そんなに難しくないことだと思うけどなぁ。」
「誰の音か知りたい人はいっぱいいるし、
そこから手繰る楽しさってあるでしょう?」
「ま、受取り側の意見だけどね。」
「そういう声は多いけどね。
もう少しかかるかもな。。。」
薫の言うことはごもっともだったし、
作り手誰もが指摘する部分だった。
そもそもやること自体は
その時の流行の影響はあるが、基本は変わらない。
伝達方法の選択肢が変化した、ということだ。
そういう中での
表現方法も最善を選んでいけばいいだけだ、と颯太は考えいた。「折衷案」は現場での基本スタンスだった。
「折衷案って妥協してるような
ニュアンス帯びる気がするんだよなぁ。。」
「受け取り方にもよるのかな。いいとこどりしてまとめる、みたいな意味じゃなかった?」
「ん。。
本来はそうなんだけどね。
なんか仕事してると、
最近、ニュアンスが変わってきてるような
気がしたんだよ」
「私もある意味
折衷案がないとできないなー
たしかに。
初めっから諦めてる感
感じると辛い時はあるかも。。
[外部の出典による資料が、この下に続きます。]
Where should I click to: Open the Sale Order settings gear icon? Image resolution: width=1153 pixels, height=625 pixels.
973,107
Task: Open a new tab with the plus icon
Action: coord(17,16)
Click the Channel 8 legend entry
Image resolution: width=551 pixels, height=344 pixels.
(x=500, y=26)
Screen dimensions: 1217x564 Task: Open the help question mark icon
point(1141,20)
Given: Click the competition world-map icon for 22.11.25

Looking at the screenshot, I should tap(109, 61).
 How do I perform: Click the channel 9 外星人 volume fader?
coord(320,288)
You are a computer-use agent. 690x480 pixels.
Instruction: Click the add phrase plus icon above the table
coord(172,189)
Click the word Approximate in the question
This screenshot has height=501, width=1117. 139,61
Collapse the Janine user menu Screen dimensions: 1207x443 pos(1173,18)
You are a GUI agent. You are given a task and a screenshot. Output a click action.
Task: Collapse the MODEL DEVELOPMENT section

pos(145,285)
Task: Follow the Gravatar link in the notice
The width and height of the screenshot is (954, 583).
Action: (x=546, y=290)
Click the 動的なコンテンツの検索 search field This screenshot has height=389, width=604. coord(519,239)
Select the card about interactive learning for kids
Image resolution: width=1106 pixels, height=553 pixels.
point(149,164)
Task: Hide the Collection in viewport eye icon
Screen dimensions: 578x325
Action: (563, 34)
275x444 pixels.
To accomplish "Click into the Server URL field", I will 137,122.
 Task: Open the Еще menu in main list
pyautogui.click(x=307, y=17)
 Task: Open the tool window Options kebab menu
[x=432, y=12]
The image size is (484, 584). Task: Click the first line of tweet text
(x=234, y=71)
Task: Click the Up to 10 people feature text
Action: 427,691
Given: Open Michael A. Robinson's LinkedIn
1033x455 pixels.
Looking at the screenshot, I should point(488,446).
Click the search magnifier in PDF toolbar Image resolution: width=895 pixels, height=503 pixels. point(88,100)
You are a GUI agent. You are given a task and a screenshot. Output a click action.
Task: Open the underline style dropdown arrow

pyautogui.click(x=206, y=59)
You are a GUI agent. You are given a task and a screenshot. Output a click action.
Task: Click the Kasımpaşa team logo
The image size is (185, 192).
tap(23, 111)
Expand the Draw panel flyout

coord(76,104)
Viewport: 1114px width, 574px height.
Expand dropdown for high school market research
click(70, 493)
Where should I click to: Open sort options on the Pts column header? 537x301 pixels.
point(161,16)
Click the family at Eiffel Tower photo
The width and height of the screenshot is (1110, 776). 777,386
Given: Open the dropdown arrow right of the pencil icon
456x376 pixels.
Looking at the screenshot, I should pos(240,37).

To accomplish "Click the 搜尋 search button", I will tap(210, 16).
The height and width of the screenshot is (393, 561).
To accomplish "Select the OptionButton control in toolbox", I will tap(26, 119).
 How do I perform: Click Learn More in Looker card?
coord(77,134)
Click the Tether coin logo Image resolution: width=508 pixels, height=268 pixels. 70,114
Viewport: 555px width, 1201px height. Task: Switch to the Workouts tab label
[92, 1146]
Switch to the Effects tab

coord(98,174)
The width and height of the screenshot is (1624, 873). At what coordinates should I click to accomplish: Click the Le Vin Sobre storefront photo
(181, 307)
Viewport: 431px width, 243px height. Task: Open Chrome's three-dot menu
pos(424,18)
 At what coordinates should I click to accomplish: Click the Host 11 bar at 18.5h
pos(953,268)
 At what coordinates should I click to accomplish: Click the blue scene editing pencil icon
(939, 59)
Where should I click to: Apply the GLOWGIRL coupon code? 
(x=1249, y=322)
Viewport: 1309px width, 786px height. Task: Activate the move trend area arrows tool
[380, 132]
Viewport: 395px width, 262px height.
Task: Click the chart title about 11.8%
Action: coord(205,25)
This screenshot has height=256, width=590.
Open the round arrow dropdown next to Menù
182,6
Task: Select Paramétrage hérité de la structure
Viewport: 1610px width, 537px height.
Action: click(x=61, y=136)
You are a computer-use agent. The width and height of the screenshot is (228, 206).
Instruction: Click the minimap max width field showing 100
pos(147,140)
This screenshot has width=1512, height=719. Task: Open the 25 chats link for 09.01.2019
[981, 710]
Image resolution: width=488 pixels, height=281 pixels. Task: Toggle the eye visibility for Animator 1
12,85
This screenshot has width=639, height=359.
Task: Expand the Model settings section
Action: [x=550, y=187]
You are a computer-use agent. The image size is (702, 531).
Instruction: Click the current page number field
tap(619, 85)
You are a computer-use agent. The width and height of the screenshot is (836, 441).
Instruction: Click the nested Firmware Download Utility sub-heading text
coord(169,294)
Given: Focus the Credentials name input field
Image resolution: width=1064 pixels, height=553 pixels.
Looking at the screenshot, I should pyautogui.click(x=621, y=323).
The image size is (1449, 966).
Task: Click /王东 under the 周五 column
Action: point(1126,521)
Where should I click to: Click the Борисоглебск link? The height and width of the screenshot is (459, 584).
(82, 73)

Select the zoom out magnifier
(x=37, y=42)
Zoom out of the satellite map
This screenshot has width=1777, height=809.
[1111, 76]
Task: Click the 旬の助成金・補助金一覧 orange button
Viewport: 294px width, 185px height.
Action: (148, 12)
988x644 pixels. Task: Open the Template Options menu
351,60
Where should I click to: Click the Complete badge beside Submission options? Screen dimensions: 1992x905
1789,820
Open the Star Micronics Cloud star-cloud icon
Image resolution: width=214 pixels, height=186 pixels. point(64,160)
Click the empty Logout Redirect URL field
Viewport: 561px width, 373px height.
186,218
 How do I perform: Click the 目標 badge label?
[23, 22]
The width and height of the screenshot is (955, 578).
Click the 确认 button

」
「色出した方が
いいもの出ると思うんだよなぁ」
「、、、折衷案より
統合案みたいな感じ?」
「あー
そうかぁ、、そっちかも!」
コロナ禍で、
妥協しなければならない面が増えたことでコトバの意味が変容していることを
感じていた。
反応していくのが役割の場所では、
おざなりになりがちな部分を
颯太は見過ごせないでいたのだ。
現場ではスルーして何食わぬ顔を装ってはいたが、
こういうことは
積み重なると自分が滞ることを知っていた。
(素直に音が出せなくなる、、、)
颯太はそんな気がしていた。
「動いてないように感じてても。
もしかしたら新陳代謝は起きてるのかもしれないよ?」
「気づくまでタイムラグがあるだけじゃないかなって
思うなぁ。。。」
薫は色眼鏡を取り払うのがうまいな、、と話せば話すほど感じていた。
「だってさ、
気持ちいいってどんな感覚かは、
よくわかってる人たちだもの。
だからみんな
それを音楽に求めてるんだと思うよ」
「なんか、、
上目線に聞こえたらごめんね、、、」
いたずらっぽく笑う薫は妙に説得力があった。
薫に話して良かった、と颯太は思っていた。
(自分が不調和に思ってただけか、、)
「颯太さんは言わなくても、
表に出てるから 笑
伝わるって思うよ」
にっと笑う薫に
ホッとする自分がいた。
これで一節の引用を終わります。